• Dataset
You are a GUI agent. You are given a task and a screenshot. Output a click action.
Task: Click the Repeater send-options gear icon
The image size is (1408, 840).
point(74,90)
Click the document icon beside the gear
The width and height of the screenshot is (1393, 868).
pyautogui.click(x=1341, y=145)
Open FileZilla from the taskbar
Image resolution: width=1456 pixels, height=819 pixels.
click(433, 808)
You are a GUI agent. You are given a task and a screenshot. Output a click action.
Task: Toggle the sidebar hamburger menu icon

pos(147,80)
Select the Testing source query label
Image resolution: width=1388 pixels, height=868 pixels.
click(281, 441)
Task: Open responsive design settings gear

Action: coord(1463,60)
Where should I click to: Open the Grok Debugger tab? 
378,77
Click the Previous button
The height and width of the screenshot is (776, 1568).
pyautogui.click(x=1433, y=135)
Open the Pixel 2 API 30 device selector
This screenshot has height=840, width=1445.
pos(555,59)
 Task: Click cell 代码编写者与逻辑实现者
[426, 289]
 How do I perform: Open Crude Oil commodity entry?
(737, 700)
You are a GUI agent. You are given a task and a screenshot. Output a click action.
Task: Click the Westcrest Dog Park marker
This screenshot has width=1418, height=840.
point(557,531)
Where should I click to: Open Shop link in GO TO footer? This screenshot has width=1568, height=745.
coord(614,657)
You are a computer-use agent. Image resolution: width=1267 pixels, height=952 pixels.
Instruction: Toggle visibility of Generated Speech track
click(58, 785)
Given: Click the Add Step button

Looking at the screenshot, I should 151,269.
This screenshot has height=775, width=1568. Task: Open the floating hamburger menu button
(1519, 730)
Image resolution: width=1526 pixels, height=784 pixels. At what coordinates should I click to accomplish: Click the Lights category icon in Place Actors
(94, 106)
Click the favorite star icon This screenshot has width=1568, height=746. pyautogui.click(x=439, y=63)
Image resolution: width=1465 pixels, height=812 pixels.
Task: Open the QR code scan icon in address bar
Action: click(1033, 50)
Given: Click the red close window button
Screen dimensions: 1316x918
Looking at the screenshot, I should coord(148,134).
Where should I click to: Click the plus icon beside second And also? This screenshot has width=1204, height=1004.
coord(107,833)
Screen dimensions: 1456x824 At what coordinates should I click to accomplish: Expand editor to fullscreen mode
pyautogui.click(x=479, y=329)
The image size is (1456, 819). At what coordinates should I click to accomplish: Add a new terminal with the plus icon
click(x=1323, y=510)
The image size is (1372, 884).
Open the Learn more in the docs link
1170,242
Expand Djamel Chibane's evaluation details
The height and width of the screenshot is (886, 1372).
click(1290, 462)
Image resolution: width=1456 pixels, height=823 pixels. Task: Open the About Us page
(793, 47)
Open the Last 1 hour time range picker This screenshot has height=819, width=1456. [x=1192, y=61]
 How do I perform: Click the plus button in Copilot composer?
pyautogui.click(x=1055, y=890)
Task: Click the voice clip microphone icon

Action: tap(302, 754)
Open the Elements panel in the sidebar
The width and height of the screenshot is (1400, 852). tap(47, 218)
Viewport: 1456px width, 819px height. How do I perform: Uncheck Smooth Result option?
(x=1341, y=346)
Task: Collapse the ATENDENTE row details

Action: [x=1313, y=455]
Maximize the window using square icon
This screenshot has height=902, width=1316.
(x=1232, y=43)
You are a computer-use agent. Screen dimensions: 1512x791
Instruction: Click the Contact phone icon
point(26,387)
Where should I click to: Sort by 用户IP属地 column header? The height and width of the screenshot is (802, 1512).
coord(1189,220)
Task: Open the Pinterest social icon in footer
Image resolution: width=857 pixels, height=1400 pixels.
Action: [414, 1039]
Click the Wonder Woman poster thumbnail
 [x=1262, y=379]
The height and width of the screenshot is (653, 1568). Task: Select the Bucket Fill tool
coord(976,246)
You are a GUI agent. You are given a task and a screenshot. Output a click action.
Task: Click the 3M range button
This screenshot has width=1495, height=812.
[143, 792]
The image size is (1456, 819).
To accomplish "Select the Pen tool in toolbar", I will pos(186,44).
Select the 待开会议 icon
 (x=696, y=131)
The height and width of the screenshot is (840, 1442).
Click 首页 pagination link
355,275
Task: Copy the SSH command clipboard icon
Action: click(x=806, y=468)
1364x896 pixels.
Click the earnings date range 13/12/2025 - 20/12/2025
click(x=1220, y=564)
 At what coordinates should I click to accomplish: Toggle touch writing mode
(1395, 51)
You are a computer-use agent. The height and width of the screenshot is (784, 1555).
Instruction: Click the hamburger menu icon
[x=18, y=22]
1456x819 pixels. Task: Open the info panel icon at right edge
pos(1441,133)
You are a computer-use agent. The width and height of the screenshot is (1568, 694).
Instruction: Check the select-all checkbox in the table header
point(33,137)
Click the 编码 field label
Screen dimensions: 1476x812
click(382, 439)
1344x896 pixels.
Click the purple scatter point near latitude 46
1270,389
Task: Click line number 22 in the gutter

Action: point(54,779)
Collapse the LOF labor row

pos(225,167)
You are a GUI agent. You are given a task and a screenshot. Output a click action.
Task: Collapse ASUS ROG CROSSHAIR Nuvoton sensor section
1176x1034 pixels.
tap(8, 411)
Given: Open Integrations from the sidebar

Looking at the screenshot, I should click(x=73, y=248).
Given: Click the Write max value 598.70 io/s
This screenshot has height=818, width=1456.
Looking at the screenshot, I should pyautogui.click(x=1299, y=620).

• To do
Transcribe the whole listing above exactly, leaving nothing out.

• Solution
You are a GUI agent. You are given a task and a screenshot. Output a click action.
Task: Click the Repeater send-options gear icon
The image size is (1408, 840).
point(74,90)
Click the document icon beside the gear
The width and height of the screenshot is (1393, 868).
pyautogui.click(x=1341, y=145)
Open FileZilla from the taskbar
Image resolution: width=1456 pixels, height=819 pixels.
click(433, 808)
You are a GUI agent. You are given a task and a screenshot. Output a click action.
Task: Toggle the sidebar hamburger menu icon

pos(147,80)
Select the Testing source query label
Image resolution: width=1388 pixels, height=868 pixels.
click(281, 441)
Task: Open responsive design settings gear

Action: coord(1463,60)
Where should I click to: Open the Grok Debugger tab? 
378,77
Click the Previous button
The height and width of the screenshot is (776, 1568).
pyautogui.click(x=1433, y=135)
Open the Pixel 2 API 30 device selector
This screenshot has height=840, width=1445.
pos(555,59)
 Task: Click cell 代码编写者与逻辑实现者
[426, 289]
 How do I perform: Open Crude Oil commodity entry?
(737, 700)
You are a GUI agent. You are given a task and a screenshot. Output a click action.
Task: Click the Westcrest Dog Park marker
This screenshot has width=1418, height=840.
point(557,531)
Where should I click to: Open Shop link in GO TO footer? This screenshot has width=1568, height=745.
coord(614,657)
You are a computer-use agent. Image resolution: width=1267 pixels, height=952 pixels.
Instruction: Toggle visibility of Generated Speech track
click(58, 785)
Given: Click the Add Step button

Looking at the screenshot, I should 151,269.
This screenshot has height=775, width=1568. Task: Open the floating hamburger menu button
(1519, 730)
Image resolution: width=1526 pixels, height=784 pixels. At what coordinates should I click to accomplish: Click the Lights category icon in Place Actors
(94, 106)
Click the favorite star icon This screenshot has width=1568, height=746. pyautogui.click(x=439, y=63)
Image resolution: width=1465 pixels, height=812 pixels.
Task: Open the QR code scan icon in address bar
Action: click(1033, 50)
Given: Click the red close window button
Screen dimensions: 1316x918
Looking at the screenshot, I should coord(148,134).
Where should I click to: Click the plus icon beside second And also? This screenshot has width=1204, height=1004.
coord(107,833)
Screen dimensions: 1456x824 At what coordinates should I click to accomplish: Expand editor to fullscreen mode
pyautogui.click(x=479, y=329)
The image size is (1456, 819). At what coordinates should I click to accomplish: Add a new terminal with the plus icon
click(x=1323, y=510)
The image size is (1372, 884).
Open the Learn more in the docs link
1170,242
Expand Djamel Chibane's evaluation details
The height and width of the screenshot is (886, 1372).
click(1290, 462)
Image resolution: width=1456 pixels, height=823 pixels. Task: Open the About Us page
(793, 47)
Open the Last 1 hour time range picker This screenshot has height=819, width=1456. [x=1192, y=61]
 How do I perform: Click the plus button in Copilot composer?
pyautogui.click(x=1055, y=890)
Task: Click the voice clip microphone icon

Action: tap(302, 754)
Open the Elements panel in the sidebar
The width and height of the screenshot is (1400, 852). tap(47, 218)
Viewport: 1456px width, 819px height. How do I perform: Uncheck Smooth Result option?
(x=1341, y=346)
Task: Collapse the ATENDENTE row details

Action: [x=1313, y=455]
Maximize the window using square icon
This screenshot has height=902, width=1316.
(x=1232, y=43)
You are a computer-use agent. Screen dimensions: 1512x791
Instruction: Click the Contact phone icon
point(26,387)
Where should I click to: Sort by 用户IP属地 column header? The height and width of the screenshot is (802, 1512).
coord(1189,220)
Task: Open the Pinterest social icon in footer
Image resolution: width=857 pixels, height=1400 pixels.
Action: [414, 1039]
Click the Wonder Woman poster thumbnail
 [x=1262, y=379]
The height and width of the screenshot is (653, 1568). Task: Select the Bucket Fill tool
coord(976,246)
You are a GUI agent. You are given a task and a screenshot. Output a click action.
Task: Click the 3M range button
This screenshot has width=1495, height=812.
[143, 792]
The image size is (1456, 819).
To accomplish "Select the Pen tool in toolbar", I will pos(186,44).
Select the 待开会议 icon
 (x=696, y=131)
The height and width of the screenshot is (840, 1442).
Click 首页 pagination link
355,275
Task: Copy the SSH command clipboard icon
Action: click(x=806, y=468)
1364x896 pixels.
Click the earnings date range 13/12/2025 - 20/12/2025
click(x=1220, y=564)
 At what coordinates should I click to accomplish: Toggle touch writing mode
(1395, 51)
You are a computer-use agent. The height and width of the screenshot is (784, 1555).
Instruction: Click the hamburger menu icon
[x=18, y=22]
1456x819 pixels. Task: Open the info panel icon at right edge
pos(1441,133)
You are a computer-use agent. The width and height of the screenshot is (1568, 694).
Instruction: Check the select-all checkbox in the table header
point(33,137)
Click the 编码 field label
Screen dimensions: 1476x812
click(382, 439)
1344x896 pixels.
Click the purple scatter point near latitude 46
1270,389
Task: Click line number 22 in the gutter

Action: point(54,779)
Collapse the LOF labor row

pos(225,167)
You are a GUI agent. You are given a task and a screenshot. Output a click action.
Task: Collapse ASUS ROG CROSSHAIR Nuvoton sensor section
1176x1034 pixels.
tap(8, 411)
Given: Open Integrations from the sidebar

Looking at the screenshot, I should click(x=73, y=248).
Given: Click the Write max value 598.70 io/s
This screenshot has height=818, width=1456.
Looking at the screenshot, I should pyautogui.click(x=1299, y=620).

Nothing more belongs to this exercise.